Zum Schluss noch ein paar Hinweise für deine Outdoor-Aktivitäten im Winter:

Ganz wichtig ist passende Kleidung – hier ist Funktionswäsche die richtige Wahl, denn sie speichert keine Feuchtigkeit und so kann der Körper nicht auskühlen. Am besten ihr wendet hier das typische Zwiebelprinzip an, damit sich zwischen den Schichten Wärmepuffer bilden können. Dabei ist darauf zu achten, dass Jacke und Shirt Wasserdampf von innen nach außen lassen und die Luft so zirkulieren kann.

Wenn dein Workout im Dunkeln startet, kann eine Kopflampe beim Joggen hilfreich sein, um sicherer unterwegs zu sein. Sind die Straßen jedoch vereist, raten wir vom Joggen oder Fahrradfahren ab. Denn auch das beste Profil unter der Sohle und die beste Bereifung werden dich nicht unfallfrei durch dein Training bringen. Bei Eisglätte ist die Gefahr immer groß, dass du schnell ausrutscht oder umknickst.

Da die kalte Luft im Winter auch auf deine Atemwege wirkt, solltest du lieber durch die Nase atmen. So kommt die Luft erwärmt und gefiltert in den Bronchien an. Dadurch können Reizhusten und Infektionen verhindert werden. Ab etwa minus 10 Grad solltest du deine Atemwege außerdem zusätzlich mit einem Tuch vor dem Gesicht schützen. Je nach individueller Empfindlichkeit ist dies auch schon vorher ratsam.

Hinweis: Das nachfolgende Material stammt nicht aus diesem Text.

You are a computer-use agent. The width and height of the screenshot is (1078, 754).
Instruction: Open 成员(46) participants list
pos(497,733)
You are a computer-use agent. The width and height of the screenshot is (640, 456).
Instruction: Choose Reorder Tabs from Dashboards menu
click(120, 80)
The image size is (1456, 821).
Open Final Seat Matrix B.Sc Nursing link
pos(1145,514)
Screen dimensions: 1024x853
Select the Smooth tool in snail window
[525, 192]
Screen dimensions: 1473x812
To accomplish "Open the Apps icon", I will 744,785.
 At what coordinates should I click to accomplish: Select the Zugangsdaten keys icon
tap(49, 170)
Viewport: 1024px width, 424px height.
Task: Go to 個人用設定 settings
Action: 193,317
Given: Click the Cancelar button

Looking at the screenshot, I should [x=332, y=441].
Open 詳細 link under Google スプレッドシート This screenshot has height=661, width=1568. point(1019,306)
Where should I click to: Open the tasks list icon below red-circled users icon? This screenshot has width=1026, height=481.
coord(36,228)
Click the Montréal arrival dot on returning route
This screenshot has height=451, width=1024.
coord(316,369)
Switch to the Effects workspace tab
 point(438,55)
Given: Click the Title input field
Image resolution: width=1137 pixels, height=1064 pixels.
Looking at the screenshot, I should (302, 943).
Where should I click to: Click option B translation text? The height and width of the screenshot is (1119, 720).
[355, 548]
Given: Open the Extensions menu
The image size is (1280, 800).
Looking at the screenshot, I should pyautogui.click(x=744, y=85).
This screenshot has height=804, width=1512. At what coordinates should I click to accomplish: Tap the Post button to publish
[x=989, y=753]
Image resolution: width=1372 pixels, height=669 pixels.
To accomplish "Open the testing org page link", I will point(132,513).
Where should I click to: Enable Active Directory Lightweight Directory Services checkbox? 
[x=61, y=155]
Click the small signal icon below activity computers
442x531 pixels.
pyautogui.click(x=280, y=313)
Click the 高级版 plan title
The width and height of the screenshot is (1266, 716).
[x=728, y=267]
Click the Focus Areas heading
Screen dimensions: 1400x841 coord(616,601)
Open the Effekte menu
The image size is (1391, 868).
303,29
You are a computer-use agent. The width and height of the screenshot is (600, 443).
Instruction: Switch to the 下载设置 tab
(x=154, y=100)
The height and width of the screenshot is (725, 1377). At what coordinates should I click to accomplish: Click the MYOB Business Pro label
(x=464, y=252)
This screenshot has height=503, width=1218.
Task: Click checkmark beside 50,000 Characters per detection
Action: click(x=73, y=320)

Besondere Vorsicht gilt Asthmatikern und allen, die an einer anderen chronischen Erkrankung leiden. Lieber immer vorher den Arzt zu Rate ziehen, was möglich ist und bei welchen Temperaturen die sportliche Aktivität noch problemlos möglich ist.

Damit wünschen wir euch eine erfolgreiche und beschwerdefreie Trainingszeit im Winter!